Quindi andiamo ad approfondire questo tipo di derivati cioè appunto gli strumenti derivati, abbreviati in “derivati”, sono contratti o titoli il cui valore di mercato fa riferimento ad uno o più beni.I derivati sono cioè dei contratti conclusi tra due parti che presumono lo scambio di un titolo il cui valore deriva dalle cosiddette attività sottostanti.
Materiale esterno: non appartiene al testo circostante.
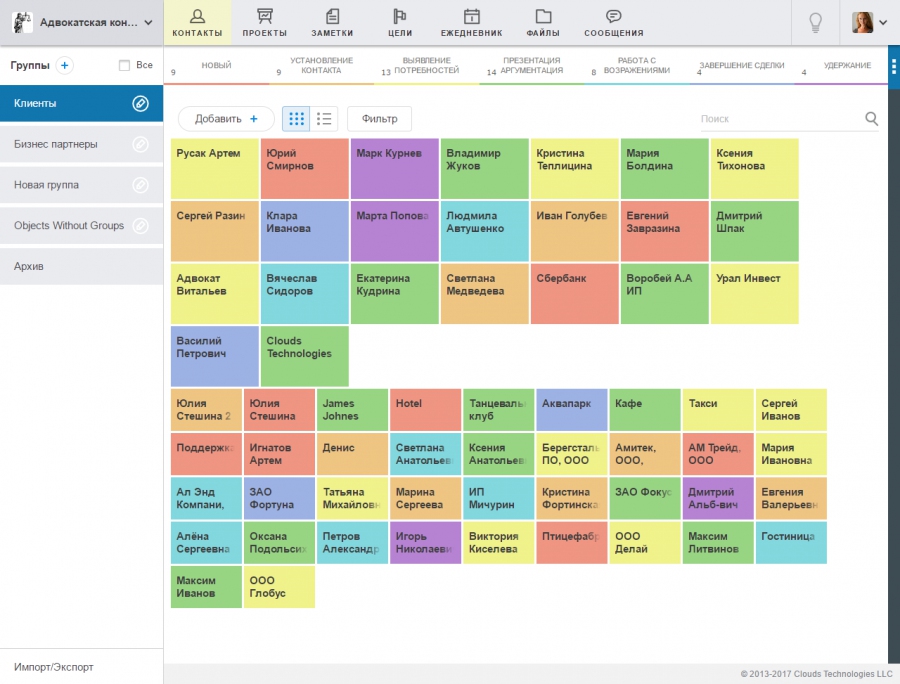Open the Проекты section
The width and height of the screenshot is (900, 684).
[264, 22]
L’influenza del time frame sulle strategie di trading in opzioni binarie

Le attività sottostanti possono quindi essere rappresentate da una serie di beni il cui valore di mercato determina il prezzo del contratto stesso. Tra queste vi possono essere anche altri prodotti finanziari come azioni, titoli, obbligazioni, valute, tassi di interesse e commodities – come il petrolio.

Le opzioni binarie e i tassi di interesse australiani

Nei mercati finanziari regolamentati ci sono diverse tipologie di strumenti derivati. I più diffusi sono i futures, le opzioni e gli swap.
Essi vengono soprattutto utilizzati per “comprare rischio o proteggersi dal rischio” e, a seconda della funzione che assumono, si parla in genere di hedging,speculazione e arbitraggio.

  •  Con hedging si definisce la copertura del rischio, ovvero quella funzione in cui i derivati sono utilizzati per trasferire il rischio che è soggiacente ad un certo bene.
  •  Con arbitraggio, invece, ci si riferisce all’ utilizzo dei derivati per l’ acquisto di un prodotto su un mercato e la vendita su un altro.
  •  Infine, si usa il termine speculazione per indicare la funzione in cui i derivati vengono utilizzati per acquistare rischio al fine di trarne un profitto. La scommessa sul rischio consiste infatti nell’ acquistare, attraverso un derivato, un titolo ad un prezzo inferiore rispetto a quello che si spera avrà alla scadenza.